▸ SUPPLIED DATA:
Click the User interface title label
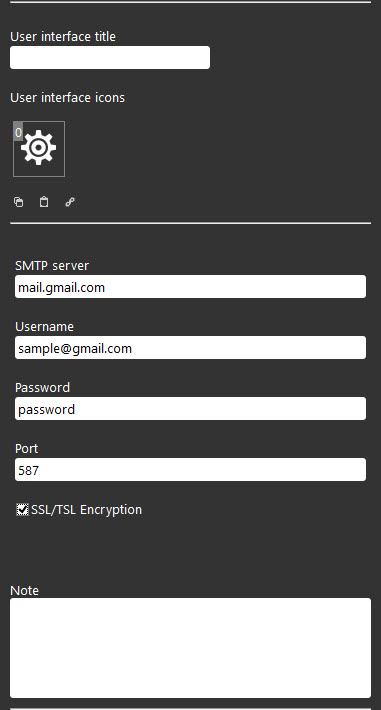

---

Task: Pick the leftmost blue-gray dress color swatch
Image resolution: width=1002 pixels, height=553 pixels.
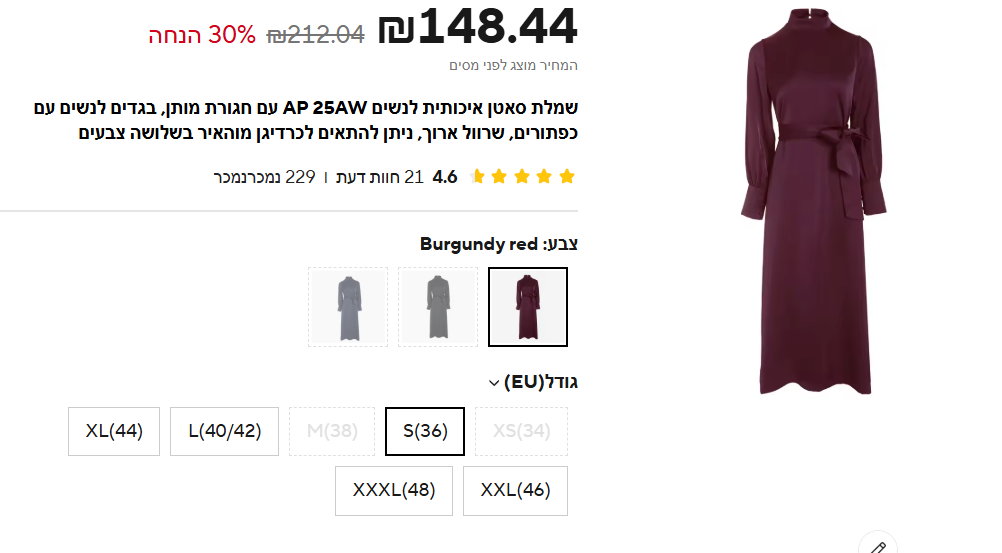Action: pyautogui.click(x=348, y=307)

---

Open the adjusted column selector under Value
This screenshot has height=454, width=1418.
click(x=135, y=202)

▸ GIVEN REQUEST:
Can you copy out, word for word, the entries from the line containing "Task: Pick the" through the line containing "Action: pyautogui.click(x=348, y=307)"? Include both of those lines and leave the pictures out.

▸ RESULT BELOW:
Task: Pick the leftmost blue-gray dress color swatch
Image resolution: width=1002 pixels, height=553 pixels.
Action: pyautogui.click(x=348, y=307)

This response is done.